Ashvin vit avec le rein d’un autre. Il a subi une greffe il y a une dizaine d’années. Il s’est habitué depuis aux soins que cela nécessite. Il sait que la prise de médicament antirejet est essentielle pour le maintenir en bonne santé.

Ashvin est sous CellCept, médicament prescrit aux patients ayant subi une transplantation rénale, cardiaque ou hépatique. Il est délivré strictement sur ordonnance. La dernière en date arrivant presque à échéance, le trentenaire se rend donc, en ce lundi 14 mars, à l’hôpital national Sir Seewoosagur Ramgoolam pour faire renouveler sa prescription.

Le CellCept n’étant pas en stock ce jour-là, le pharmacien en poste lui demande de revenir le lendemain. Le même scénario se répète les deux jours suivants. On finit par lui faire comprendre que l’hôpital est à court de ce traitement depuis quelques jours. Et que celui-ci n’est pas disponible sur le marché. Le trentenaire commence à s’inquiéter.
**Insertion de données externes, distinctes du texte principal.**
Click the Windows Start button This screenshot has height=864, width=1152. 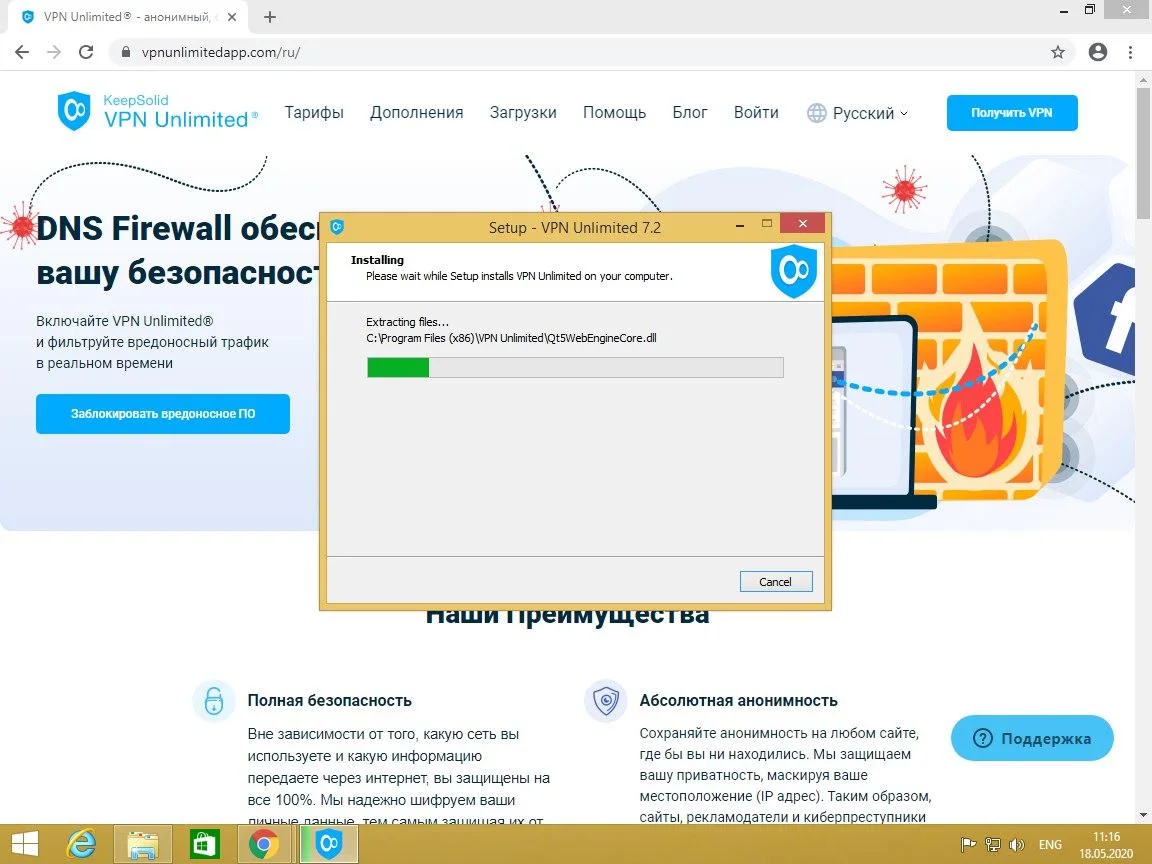pos(24,844)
Du côté du ministère de la Santé, on confirme que le CellCept est en rupture de stock depuis la deuxième semaine de mars. Notre interlocuteur rassure : des mesures ont été prises pour pallier le manque de médicaments dans les hôpitaux publics. Lesquelles ?

Dans ce genre de cas, explique cet officiel, l’hôpital se fournit généralement auprès de pharmacies dans sa région. Il peut ainsi continuer à assurer les traitements des patients jusqu’à ce que le stock commandé entre au pays.

Cette pratique est en cours depuis plusieurs années, confirme Alain Sheratan de la Pharmaceutical Association of Mauritius. Une collaboration qui a à cœur les intérêts du patient, dit-il. Le pharmacien dit avoir lui-même honoré, par le passé, des prescriptions provenant de l’hôpital, le plus souvent pour des malades qui y étaient admis.

«Les produits antirejet, fait cependant ressortir Alain Sheratan, sont très peu prescrits par les médecins communautaires, ils ne seront pas forcément disponibles dans toutes les pharmacies». Le stock disponible auprès de ces officines ne sera pas non plus très important, poursuit-il.

Ce que confirme HealthActiv, du groupe IBL, la seule compagnie pharmaceutique à importer le CellCept. «Très peu de patients dans le privé suivent ce traitement, le stock disponible sur le marché est donc minimal», précise Ajay Gaya. Le Senior Manager – Wholesale Division de HealthActiv indique avoir livré «quelques boîtes au ministère de la Santé dernièrement».

HealthActiv espère recevoir dans les plus brefs délais la commande de CellCept passée au nom du ministère de la Santé. Dès réception du Letter of Award le 21 mars, explique Ajay Gaya, la machinerie a été mise en marche et une requête spéciale faite auprès du fournisseur pour être livré dans les plus brefs délais.

Le ministère assure que la situation retournera à la normale d’ici fin mars. Un délai que HealthActiv pense pouvoir respecter.

Ashvin ? Un officier du ministère de la Santé a fini par le contacter, le 18 mars, pour l’informer que l’hôpital lui fournira du CellCept pour environ une semaine. En attendant que l’établissement réceptionne le nouveau stock.